Members of the Laysan albatross usually have a lifespan of 12 to 40 years, but Wisdom has far surpassed that. She has raised at least 10 chicks since 2006 and as many as 40 in her lifetime, according to USFWS. Her last offspring hatched in 2021.
“Like other Laysan albatross, or mōlī in Hawaiian, Wisdom returns to the same nesting site each year to reunite with her mate and if able, lay one egg,” the USFWS wrote on X.
Wisdom was already banded when she arrived at Midway Atoll. Banding is an old technique used for studying and identifying individual birds. Wildlife biologist Chandler Robbins banded the Laysan albatross when she was already of breeding age in 1956, according to Friends of Midway Atoll.

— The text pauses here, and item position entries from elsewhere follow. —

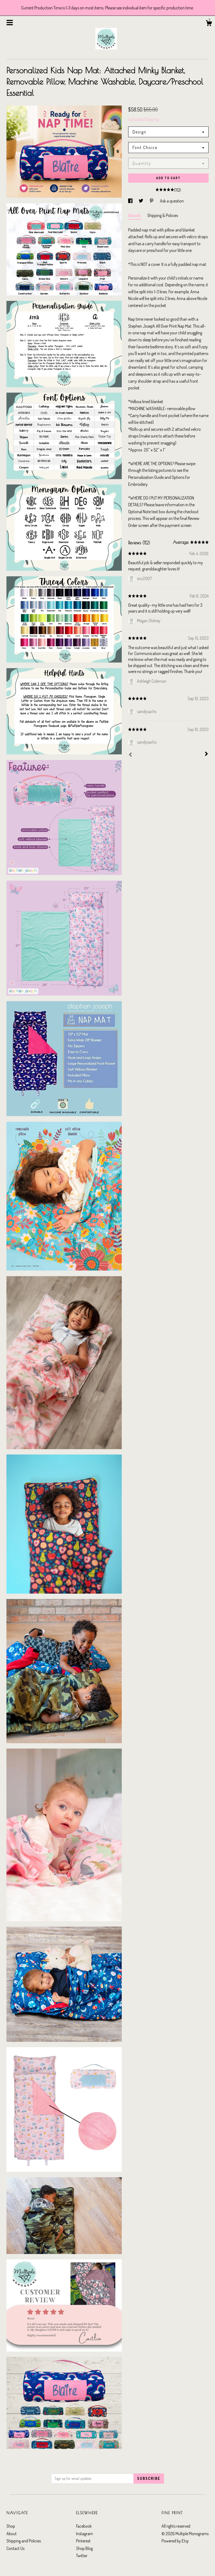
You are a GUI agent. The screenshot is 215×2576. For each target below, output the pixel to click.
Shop (10, 2526)
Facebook (84, 2526)
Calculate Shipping (143, 119)
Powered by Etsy (175, 2541)
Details (135, 215)
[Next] (206, 754)
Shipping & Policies (162, 215)
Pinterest (83, 2541)
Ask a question (172, 201)
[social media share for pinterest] (152, 201)
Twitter (81, 2555)
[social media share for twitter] (141, 201)
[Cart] (209, 24)
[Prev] (130, 755)
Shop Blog (84, 2548)
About (11, 2533)
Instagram (84, 2533)
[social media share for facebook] (130, 201)
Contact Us (15, 2548)
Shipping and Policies (23, 2541)
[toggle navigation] (9, 22)
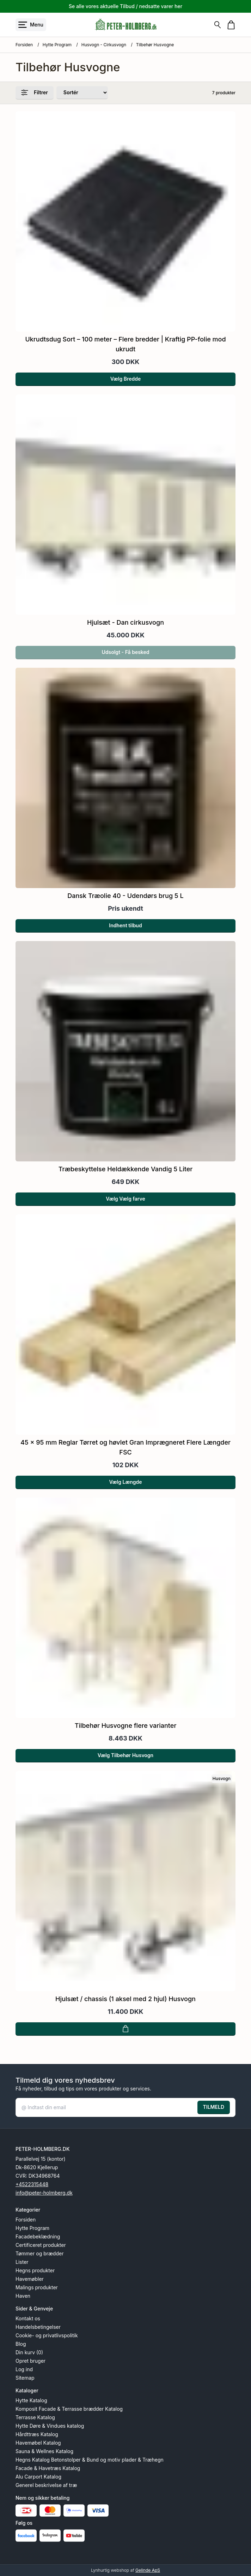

Robbins was thrilled when he checked the bird-banding records at the USFWS Patuxent Wildlife Research Center and found Wisdom was at Midway Atoll. The refuge is home to about 3 million birds, including Laysan, who are black-footed and short-tailed albatross, as well as Laysan ducks.
Laysan albatrosses leave their breeding grounds from July to October to forage across the northern Pacific Ocean, often traveling northwest toward Japan and Alaska. By late fall, these birds return to their breeding grounds to reconnect with their partners.